Create your action plan now
Whether you have a current action plan for combating fraud or want to create one from scratch, Gordon and Butler advise taking these steps first:
- Give the investigation a head start. Ask yourself (and your carrier) these questions: What information would be most helpful to our insurance carrier when it investigates the claim? What type of information do we need in order to file our first report as soon as possible?
- Know the red flags! The red flags listed below are for fraud in general; we’ll cover industry-specific flags in future articles:
- No one witnessed the accident.
- You receive an anonymous phone call or letter alleging possible fraud.
- You receive a law enforcement inquiry regarding the validity of any part of the claim.
- The first letter or phone call you receive from an attorney is on the day of the accident.
- The claimant has been involved in three or more similar claims in the past two years, according to the database of the Insurance Services Organization (ISO).
- The claimant has serious financial difficulties.
- The claimant uses and is unusually familiar with insurance terminology.
- The claimant uses a post office box or hotel as an address and states that no permanent address exists.
- The claimant or attorney makes a demand for early settlement before all medical information is received.
- Train your employees. There’s no better time to train employees on the topic of claim fraud than during orientation. But whether they’re new or current employees, they should all know and learn the following:
- Every employee is responsible for fighting fraud
- The areas of the company where fraud is most likely to occur
- Red flags—for fraud in general and for your industry in particular
- Fraud is not a victimless crime. Innocent people can and do get hurt and killed.
- Fraud leads to increases in premiums for companies, increases that can affect workers’ salaries, bonuses, job security, etc.

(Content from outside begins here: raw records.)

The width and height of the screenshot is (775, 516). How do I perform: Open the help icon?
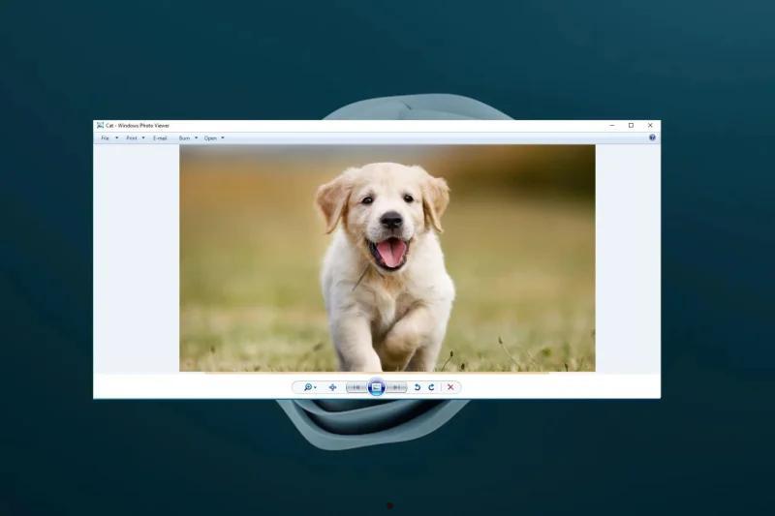click(x=652, y=137)
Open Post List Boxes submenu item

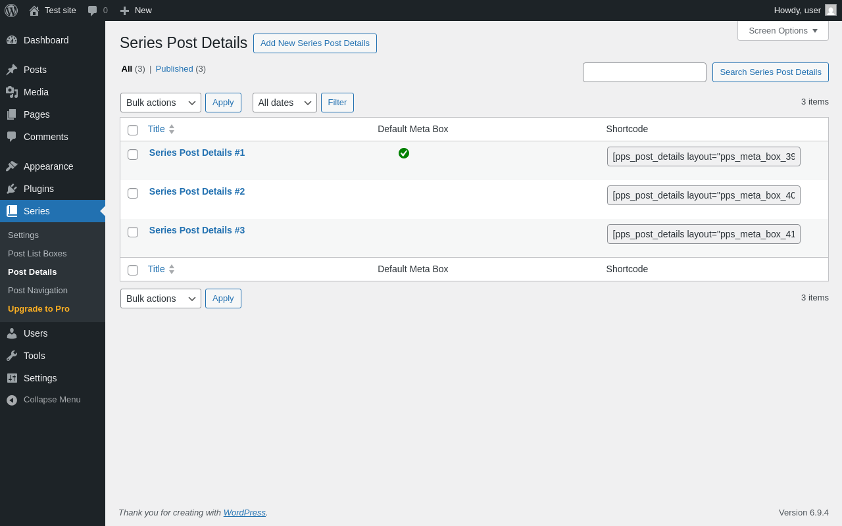tap(37, 254)
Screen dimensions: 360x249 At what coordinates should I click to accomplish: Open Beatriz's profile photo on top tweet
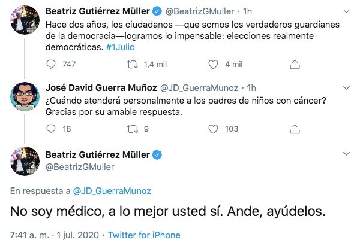[x=25, y=20]
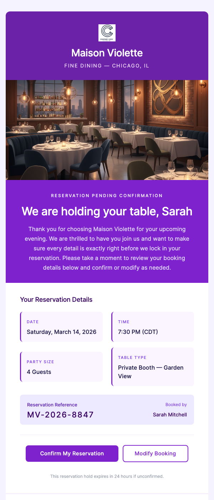Click the FINE DINING — CHICAGO subtitle
This screenshot has height=500, width=214.
[107, 66]
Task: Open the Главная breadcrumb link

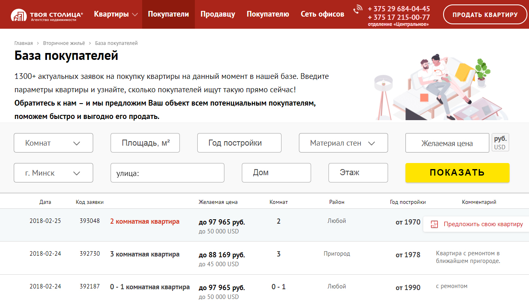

Be sure to maintain consistent communication with employees regarding the internal and external risks of fraud and the steps management is taking to combat fraud.
- Create a set of best practices to respond to potential fraud—and make sure they’re followed. It’s important to create a set of guidelines and best practices for combating fraud and to make it easily accessible to all. “Sharing and enforcing the use of best practices are essential to an organized, consistent response to suspected fraud,” Gordon says. Having a set of documented procedures can also assist when defending legitimate claims, she adds.
Even if you have considerable antifraud resources in-house, there’s much to be gained from working with your carrier to combat fraud. After all, investigating claims is a core part of every insurer’s business. Questions you’ll want to ask your carrier include:
- Do you have a Special Investigations Unit (SIU)? If so, is it in-house?
- Does your SIU use data analytics to proactively detect potential fraud?
- Do you have counsel that specializes in fraud?
Finally, be sure to get in-depth information on the approach your carrier takes toward combating fraud. For example, you’ll want to verify that your carrier has a zero-tolerance policy toward fraud. And beyond the issue of fraud, it’s important to know whether your carrier takes a holistic approach to controlling loss, as is the case with Liberty Mutual Insurance. Our Loss Control Advisory Services unit works with customers to determine where their exposures lie, analyzes systems to find out what causes those exposures, makes practical recommendations for reducing them, and then measures each recommendation’s effectiveness. It all adds up to reducing a customer’s total cost of risk.